Mites of the family Trombiculidae are also called berry bugs or harvest mites. The best known representatives are perhaps the chiggers. These are the species that bite their host in their larval stage and cause irritation, usually with severe itching and dermatitis.
Chiggers attach to the host, pierce the skin, inject enzymes into the bite wound that digest cellular contents, and then suck up the digested tissue through a tube. They do not burrow into the skin or suck blood, as is commonly assumed. Itching from a chigger bite may not develop until 1-2 days after the bite, so the victim may not associate the specific exposure with the bite itself.

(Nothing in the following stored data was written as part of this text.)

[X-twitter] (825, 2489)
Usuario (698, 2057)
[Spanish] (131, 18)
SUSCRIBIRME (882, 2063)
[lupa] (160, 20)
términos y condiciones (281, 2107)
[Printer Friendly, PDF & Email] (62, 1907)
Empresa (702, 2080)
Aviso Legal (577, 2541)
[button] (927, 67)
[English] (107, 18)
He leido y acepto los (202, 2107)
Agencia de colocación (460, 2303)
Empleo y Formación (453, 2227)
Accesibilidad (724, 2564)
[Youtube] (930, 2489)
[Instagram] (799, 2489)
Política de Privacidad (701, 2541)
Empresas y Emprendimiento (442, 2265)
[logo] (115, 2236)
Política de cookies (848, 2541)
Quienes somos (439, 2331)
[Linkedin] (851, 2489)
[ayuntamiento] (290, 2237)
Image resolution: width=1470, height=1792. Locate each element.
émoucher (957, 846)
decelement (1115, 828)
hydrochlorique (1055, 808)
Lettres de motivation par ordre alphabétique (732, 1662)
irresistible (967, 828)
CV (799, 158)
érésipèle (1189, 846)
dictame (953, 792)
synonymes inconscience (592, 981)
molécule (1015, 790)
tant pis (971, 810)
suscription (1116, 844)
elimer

The new species was discovered as part of a broad sampling effort across 11 provinces in Thailand, and it was found on rodents. There are now 99 known species of chiggers in Thailand. This chigger is named after Naresuan, the king of the Ayutthaya Kingdom (in what is now modern Thailand) from 1590 to 1605.
For the experts: Chigger mites of Thailand were studied on the basis of larvae collected from 19 small mammal species (17 species of Rodentia, 1 species of Erinaceomorpha, and 1 species of Scandentia) and revision of published data. Samples of 38 trombiculid species were collected from 11 provinces. Three new species were described: Trombiculindus kosapani sp. nov., Helenicula naresuani sp. nov., and Walchia chavali sp. nov. Ten species were recorded in Thailand for the first time: Leptotrombidium sialkotense Vercammen-Grandjean and Langston, 1976; Leptotrombidium subangulare Wen and Xiang, 1984; Leptotrombidium tenompaki Stekolnikov, 2013; Leptotrombidium turdicola Vercammen-Grandjean and Langston, 1976; Leptotrombidium yunlingense Yu, Yang, Zhang and Hu, 1981; Lorillatum hekouensis Yu, Chen and Lin, 1996; Helenicula pilosa (Abonnenc and Taufflieb, 1957); Gahrliepia xiaowoi Wen and Xiang, 1984; Walchia minuscuta Chen, 1978; and Walchia ventralis (Womersley, 1952). In all, 99 chigger mite species were considered; the presence of 93 species was established in Thailand by original data or properly documented records in the scientific literature. Evidence for 64 species records of 147 from a previous checklist of Thai chiggers (Tanskul 1993) remains unknown. Distribution of chigger species by geographical regions of Thailand is discussed.